- YOUR OBJECTIVE: Copy the records below exactly, leaving out any pictures.

______________________________

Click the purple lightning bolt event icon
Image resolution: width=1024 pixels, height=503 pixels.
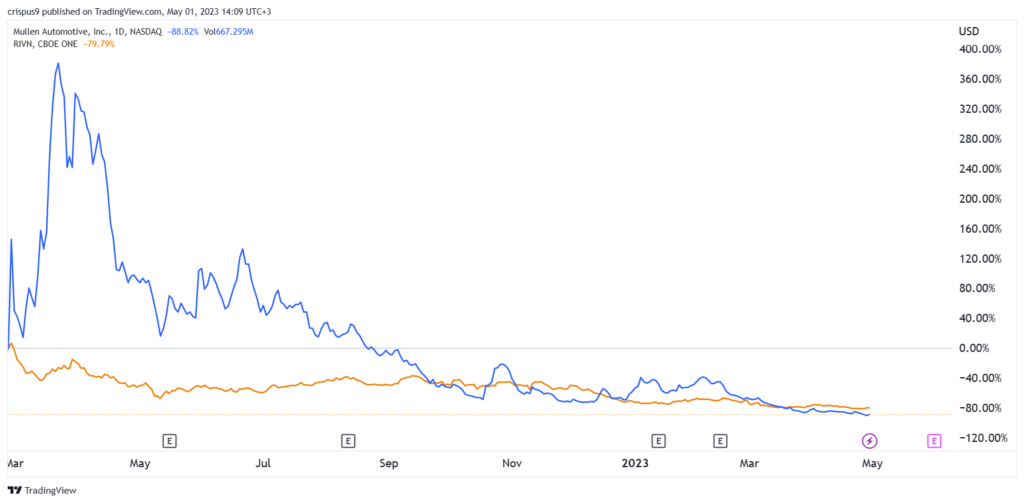coord(870,440)
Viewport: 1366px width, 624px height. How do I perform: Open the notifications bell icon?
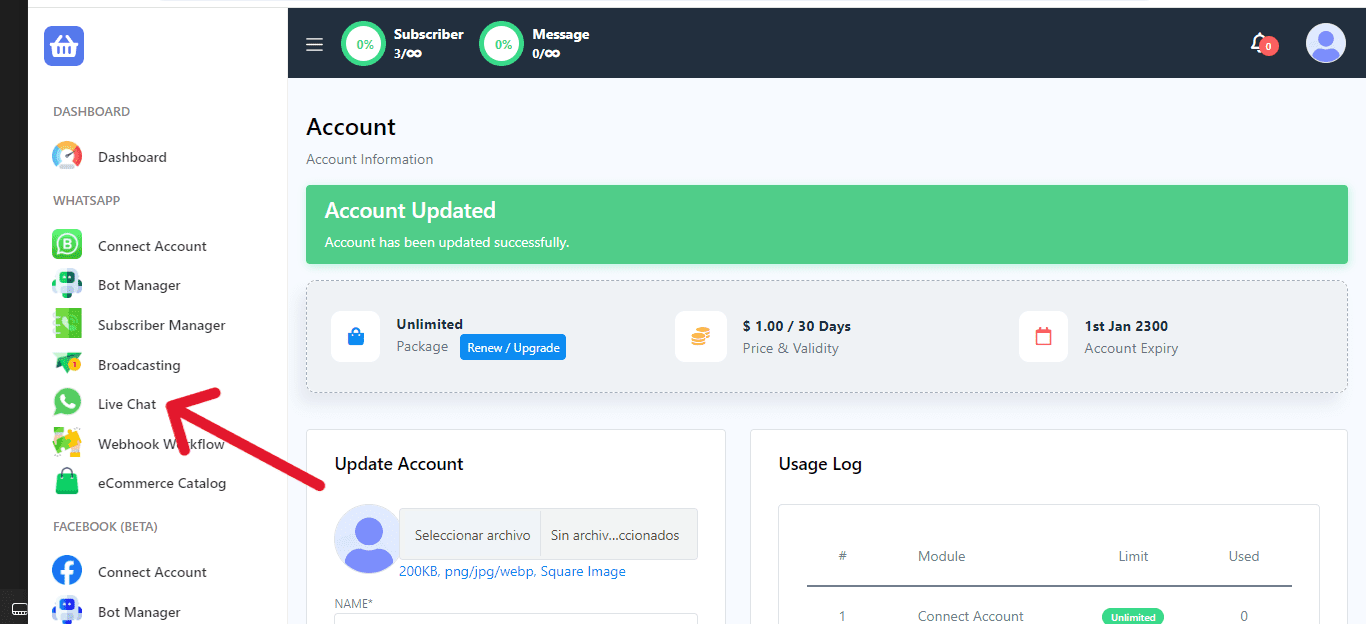(x=1261, y=43)
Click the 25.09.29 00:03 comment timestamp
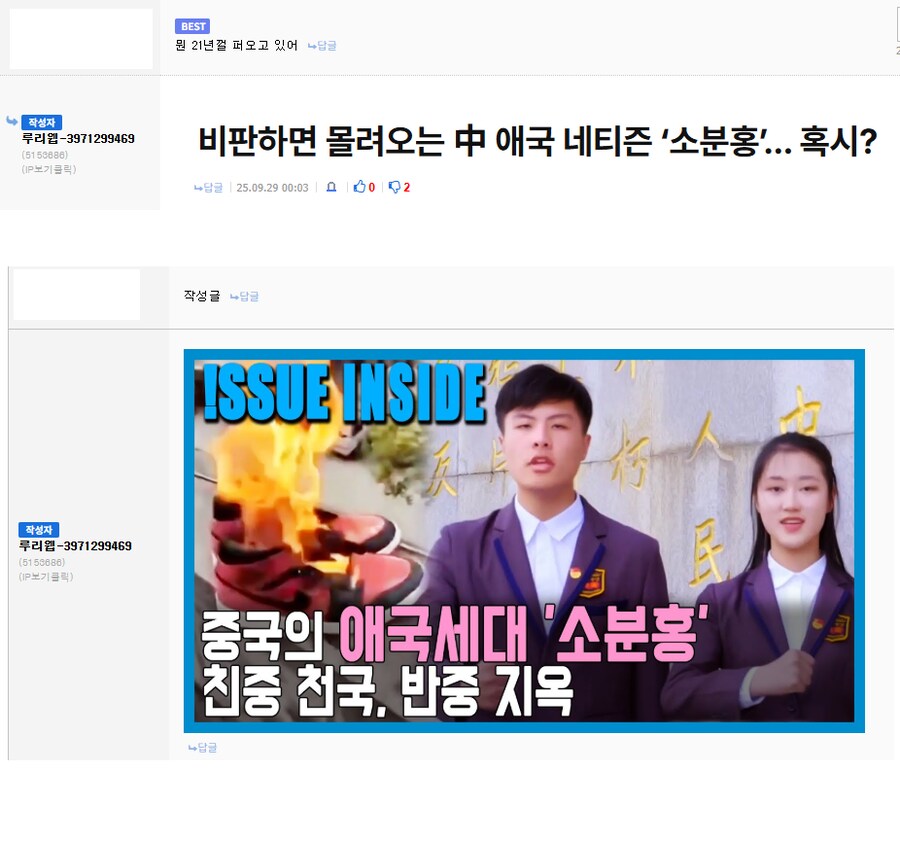Screen dimensions: 900x841 (x=272, y=187)
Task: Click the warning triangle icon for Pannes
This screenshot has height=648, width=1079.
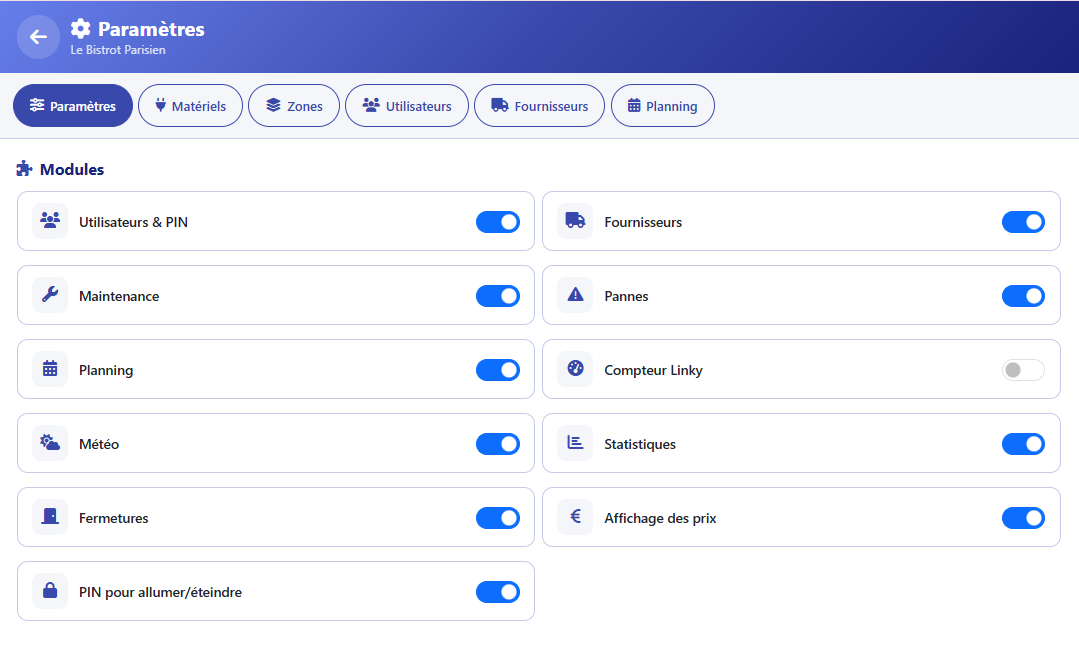Action: (575, 295)
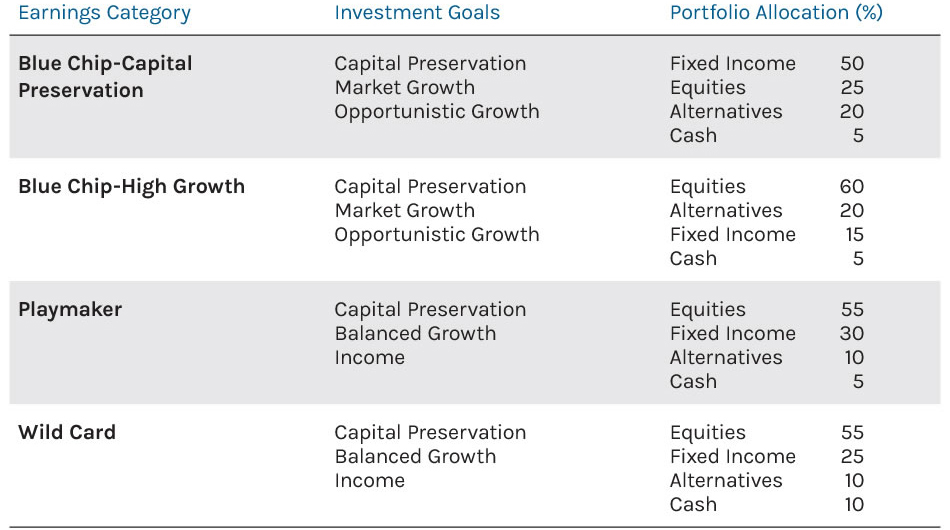This screenshot has width=950, height=530.
Task: Click Fixed Income 15 in Blue Chip-High Growth
Action: tap(852, 234)
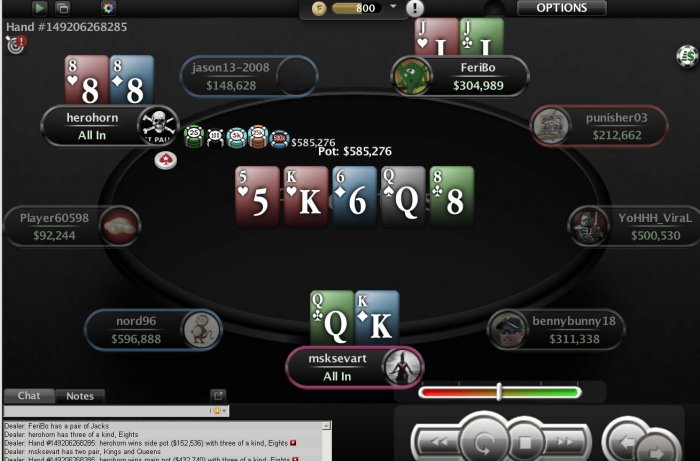Open the window layout icon beside play icon

pos(62,8)
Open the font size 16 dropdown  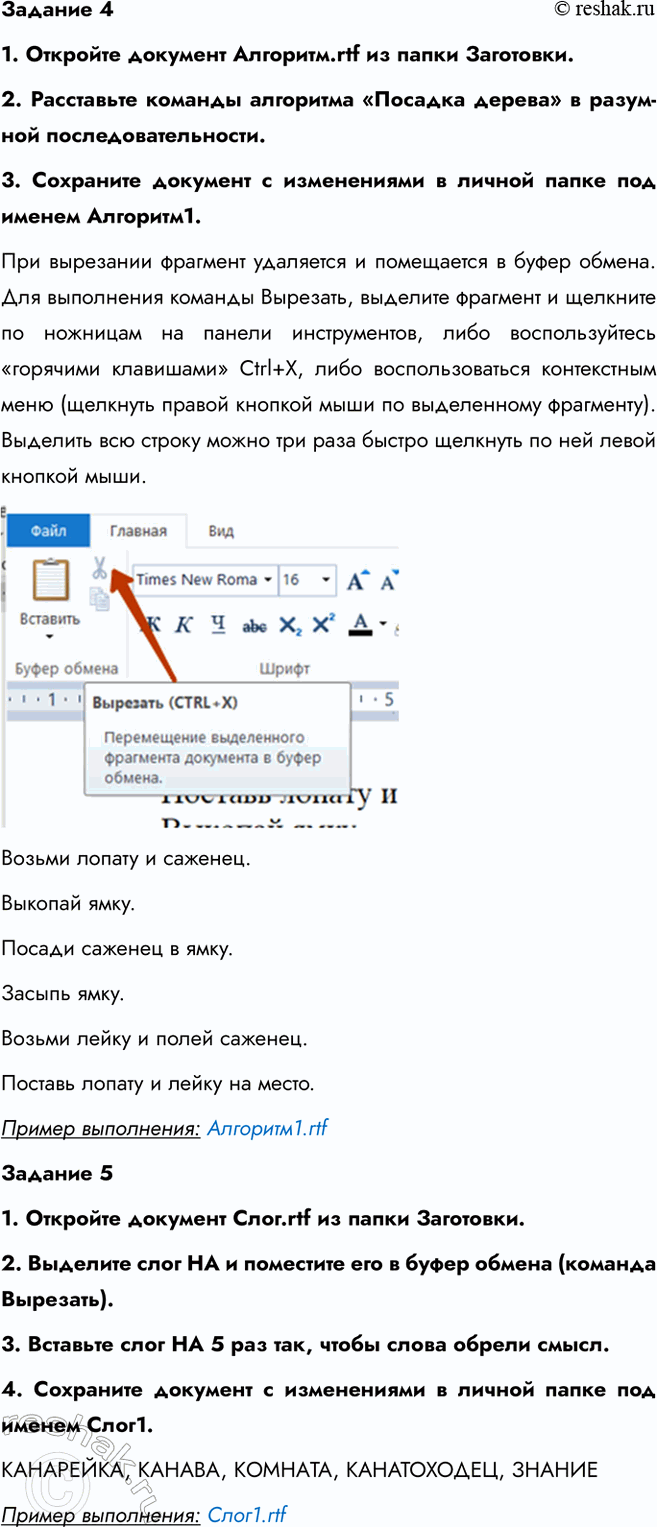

______________________________

- YOUR RESPONSE:
Click the purple lightning bolt event icon
Image resolution: width=1024 pixels, height=503 pixels.
coord(870,440)
Viewport: 1366px width, 624px height. How do I perform: Open the notifications bell icon?
(x=1261, y=43)
Click the 25.09.29 00:03 comment timestamp
Screen dimensions: 900x841 (x=272, y=187)
Task: Click the warning triangle icon for Pannes
This screenshot has height=648, width=1079.
Action: (575, 295)
This screenshot has width=950, height=530.
Task: Click Fixed Income 15 in Blue Chip-High Growth
Action: tap(852, 234)
Open the window layout icon beside play icon

pos(62,8)
Open the font size 16 dropdown  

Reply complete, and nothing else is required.